Detecting priority inversion

If you notice an application missing its deadlines, it may be experiencing priority inversion. The System Profiler lets you examine thread state change events that happened very rapidly so you can recognize if one thread prevented another thread of a higher priority from running, even for only a short time.

Note: The following section uses the “System Profiling” IDE example. This sample QNX project is accessible through File > New > Example > QNX Examples > IDE Examples.

For an explanation of priority inversion, see the “Priority inheritance” section in the Getting Started with QNX Neutrino guide. That topic describes a client-server interaction that emphasizes the need for priority inheritance, which entails temporarily setting a thread's priority to the highest priority of any other thread that's blocked (even indirectly) by that first thread. Here, we present a scenario in which a lack of priority inheritance causes priority inversion.

Note:

Whenever possible, you should use mutexes instead of semaphores around critical sections. In QNX Neutrino, mutexes propagate priority levels (and hence, support priority inheritance), so they prevent priority inversion. They aren't the same as binary semaphores, which don't propagate priorities. If you inherit code from a third-party or can't reasonably avoid semaphores in your code, you have to follow the process outlined here to detect priority inversion.

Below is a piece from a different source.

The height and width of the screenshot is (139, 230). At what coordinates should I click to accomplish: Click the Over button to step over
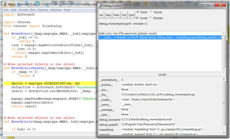coord(116,15)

Priority inversion can also happen if:

priority inheritance was disabled for threads created on the channel or for the mutex used
mutexes are used but the application doesn't assign the right priorities for client and server threads

Determining which threads ran at certain times

To detect priority inversion, you must find which higher-priority threads were prevented from running and which lower-priority threads got to run instead. In the Timeline pane, you can examine the thread states at the time your application first became slow or unresponsive.

Initially, the pane displays timelines for all event owners (sources), which include all threads in all processes. This information can be hard to interpret given the large number of owners in most systems. To read the timelines effectively, you must understand your system well enough to know which threads were likely involved in priority inversion. You can then filter the timeline display to show only the relevant timelines.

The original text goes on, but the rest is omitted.